> **Aim of the exercise**: The answer is to contain only the line containing "Task: Click the clock icon in DAX row" and the lines after it through the last one, each reproduced exactly as it appears below.

[Extracted records]

+++++

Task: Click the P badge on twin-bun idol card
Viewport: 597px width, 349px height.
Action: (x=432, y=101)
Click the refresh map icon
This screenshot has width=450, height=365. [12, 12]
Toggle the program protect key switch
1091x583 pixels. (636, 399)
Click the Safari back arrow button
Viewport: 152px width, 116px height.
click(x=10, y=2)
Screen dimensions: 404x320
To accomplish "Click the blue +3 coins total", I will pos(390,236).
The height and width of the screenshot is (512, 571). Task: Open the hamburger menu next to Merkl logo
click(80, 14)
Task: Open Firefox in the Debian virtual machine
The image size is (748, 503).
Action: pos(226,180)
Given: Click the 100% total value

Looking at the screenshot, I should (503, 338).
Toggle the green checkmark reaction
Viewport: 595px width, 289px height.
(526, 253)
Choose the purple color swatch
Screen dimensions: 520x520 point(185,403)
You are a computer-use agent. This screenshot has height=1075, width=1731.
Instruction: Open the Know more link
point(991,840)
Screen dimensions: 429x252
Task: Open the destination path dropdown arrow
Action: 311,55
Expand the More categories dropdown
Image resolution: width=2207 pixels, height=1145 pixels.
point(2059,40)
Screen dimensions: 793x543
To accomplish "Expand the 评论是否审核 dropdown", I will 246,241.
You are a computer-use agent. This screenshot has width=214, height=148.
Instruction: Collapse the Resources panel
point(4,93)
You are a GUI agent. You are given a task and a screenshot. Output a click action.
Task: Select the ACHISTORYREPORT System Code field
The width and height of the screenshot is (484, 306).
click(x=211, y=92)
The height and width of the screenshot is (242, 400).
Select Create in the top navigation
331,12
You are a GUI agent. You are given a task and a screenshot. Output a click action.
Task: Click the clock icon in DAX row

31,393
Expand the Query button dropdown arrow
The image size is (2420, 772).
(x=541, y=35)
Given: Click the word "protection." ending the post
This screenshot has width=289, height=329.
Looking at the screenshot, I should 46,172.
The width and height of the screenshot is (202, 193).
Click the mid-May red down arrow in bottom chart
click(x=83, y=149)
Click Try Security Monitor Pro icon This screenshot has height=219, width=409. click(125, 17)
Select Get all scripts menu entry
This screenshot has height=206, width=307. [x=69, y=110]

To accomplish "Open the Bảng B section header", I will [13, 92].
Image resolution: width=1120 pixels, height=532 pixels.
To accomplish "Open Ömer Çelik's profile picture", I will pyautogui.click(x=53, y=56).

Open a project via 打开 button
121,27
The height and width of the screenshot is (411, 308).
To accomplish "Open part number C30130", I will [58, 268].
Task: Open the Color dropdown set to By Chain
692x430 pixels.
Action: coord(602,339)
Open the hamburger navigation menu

+++++

> **Solution below**:
Task: Click the clock icon in DAX row

31,393
Expand the Query button dropdown arrow
The image size is (2420, 772).
(x=541, y=35)
Given: Click the word "protection." ending the post
This screenshot has width=289, height=329.
Looking at the screenshot, I should 46,172.
The width and height of the screenshot is (202, 193).
Click the mid-May red down arrow in bottom chart
click(x=83, y=149)
Click Try Security Monitor Pro icon This screenshot has height=219, width=409. click(125, 17)
Select Get all scripts menu entry
This screenshot has height=206, width=307. [x=69, y=110]

To accomplish "Open the Bảng B section header", I will [13, 92].
Image resolution: width=1120 pixels, height=532 pixels.
To accomplish "Open Ömer Çelik's profile picture", I will pyautogui.click(x=53, y=56).

Open a project via 打开 button
121,27
The height and width of the screenshot is (411, 308).
To accomplish "Open part number C30130", I will [58, 268].
Task: Open the Color dropdown set to By Chain
692x430 pixels.
Action: coord(602,339)
Open the hamburger navigation menu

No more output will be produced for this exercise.